### Selected extract
Consider these scenarios…
A kidnapper takes remote control of the self-driving car that just picked your CEO at her hotel. The car is now driving her to a remote location where the criminals will meet her.
Your new smart home controller (think Amazon Echo, Google Home, Apple HomePod) has been hacked, and is now always listening to anything said within range of the microphone.
A terrorist group takes wireless control of several connected cars on major freeways and cause major pileups that kill or injure over 500 people.
A hacker sends a wireless command to the cardio-verter defibrillator implanted in a politician’s chest, causing the device to send a jolt of 750 volts to the politician’s heart.
A drone with a mounted silenced weapon assassinates the president of a country.
Your daughter received a “talking” teddy bear for her birthday. You don’t realize that the voice now talking to her is the convicted sex offender who lives several houses away.
All of the above examples are possible today, or will be in the near future.
Welcome to the Internet of Things (IoT), an exploding technology where almost anything is or will be connected to the Internet.
Lots of these items have cameras, microphones or sensors that track data about a user or any other person in range.
Many of the devices are “smart”, which means they have some type of built-in data processing capability.
Some can talk to other connected devices, and almost all of them will be communicating data to at least one cloud-based server (if not more).
Voice-aware personal and home assistants can already act on your voice commands to do everything from play music to make bank transfers, and are being given more capabilities daily.
Self-driving cars that will be able to talk to each other and also to a central traffic control server will arrive within a few years.

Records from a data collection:
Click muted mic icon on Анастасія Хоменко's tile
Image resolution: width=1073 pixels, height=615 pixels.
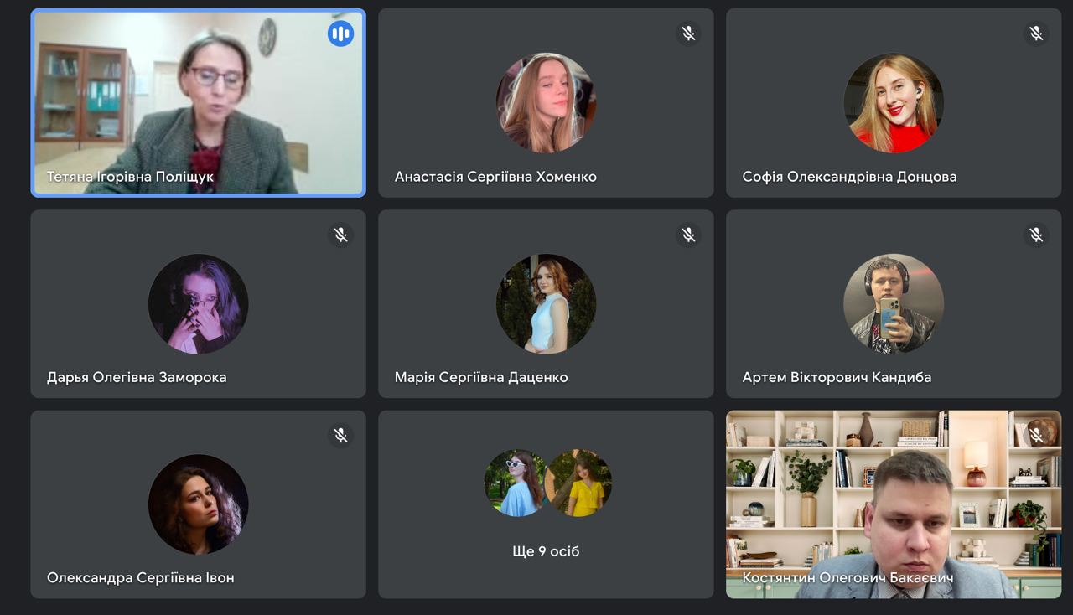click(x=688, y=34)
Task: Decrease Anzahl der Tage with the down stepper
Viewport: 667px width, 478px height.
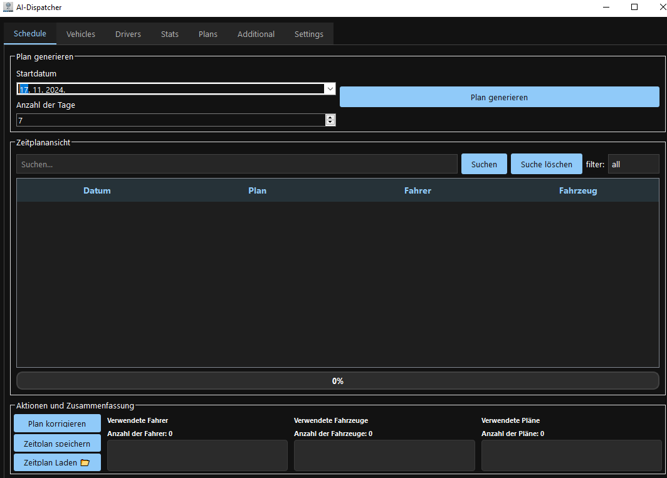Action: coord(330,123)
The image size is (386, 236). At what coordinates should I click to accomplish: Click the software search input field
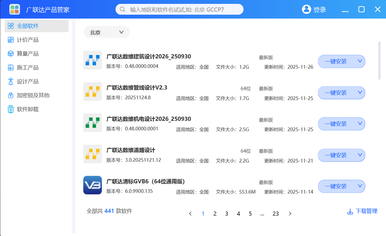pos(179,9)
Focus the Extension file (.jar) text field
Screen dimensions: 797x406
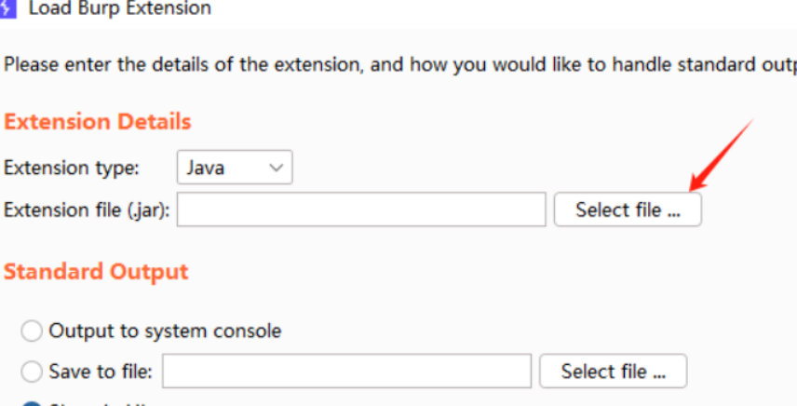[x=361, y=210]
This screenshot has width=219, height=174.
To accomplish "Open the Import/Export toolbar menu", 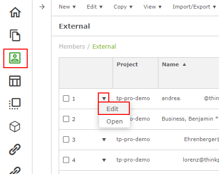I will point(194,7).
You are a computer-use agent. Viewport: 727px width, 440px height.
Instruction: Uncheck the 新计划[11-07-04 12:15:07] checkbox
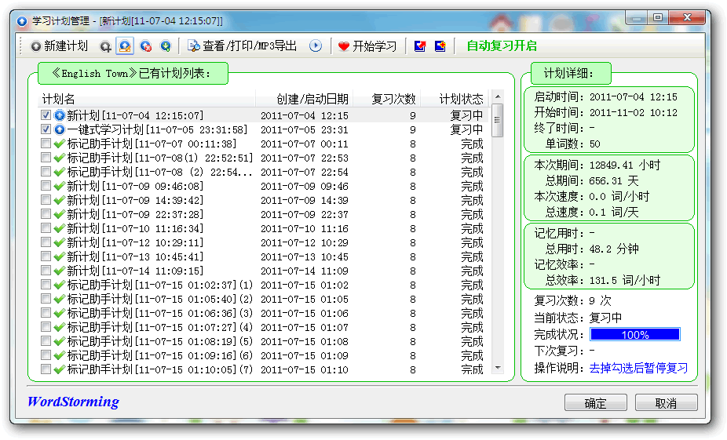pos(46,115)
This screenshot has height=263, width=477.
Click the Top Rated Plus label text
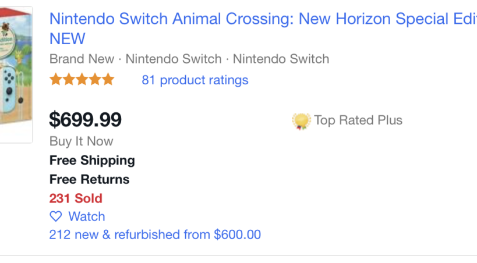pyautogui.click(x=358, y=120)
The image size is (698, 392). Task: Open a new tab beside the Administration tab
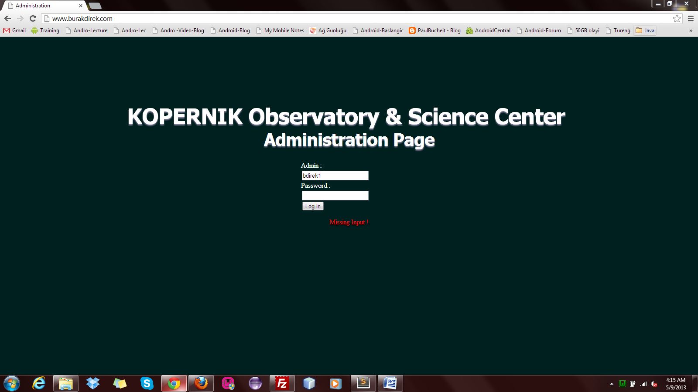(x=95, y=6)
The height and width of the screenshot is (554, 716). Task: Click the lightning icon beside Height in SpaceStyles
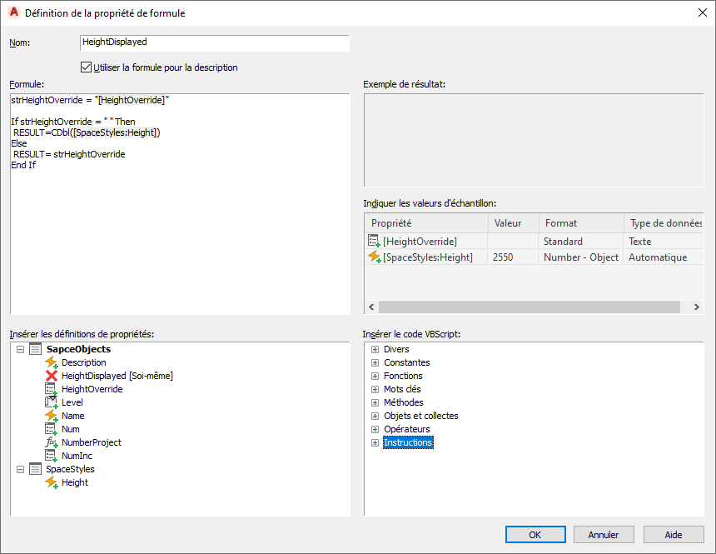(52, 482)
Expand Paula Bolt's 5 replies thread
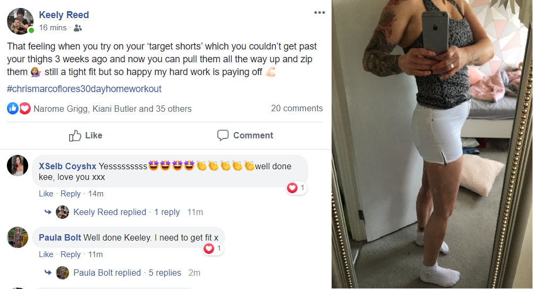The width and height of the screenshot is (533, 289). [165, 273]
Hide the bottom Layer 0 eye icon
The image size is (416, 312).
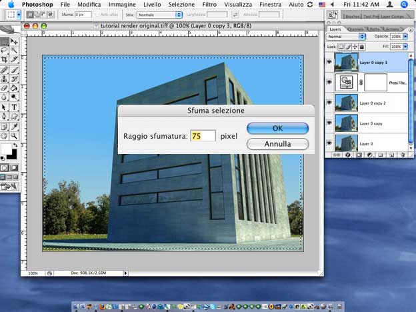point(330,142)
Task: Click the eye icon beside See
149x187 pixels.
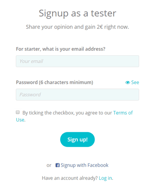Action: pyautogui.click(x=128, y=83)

### Task item
Write out the Internet of Things text word for word, starting at the words "Your daughter received" and ending after "(if not more).". Work only from the Internet of Things text, not from the listing.

### Exercise output
Your daughter received a “talking” teddy bear for her birthday. You don’t realize that the voice now talking to her is the convicted sex offender who lives several houses away.
All of the above examples are possible today, or will be in the near future.
Welcome to the Internet of Things (IoT), an exploding technology where almost anything is or will be connected to the Internet.
Lots of these items have cameras, microphones or sensors that track data about a user or any other person in range.
Many of the devices are “smart”, which means they have some type of built-in data processing capability.
Some can talk to other connected devices, and almost all of them will be communicating data to at least one cloud-based server (if not more).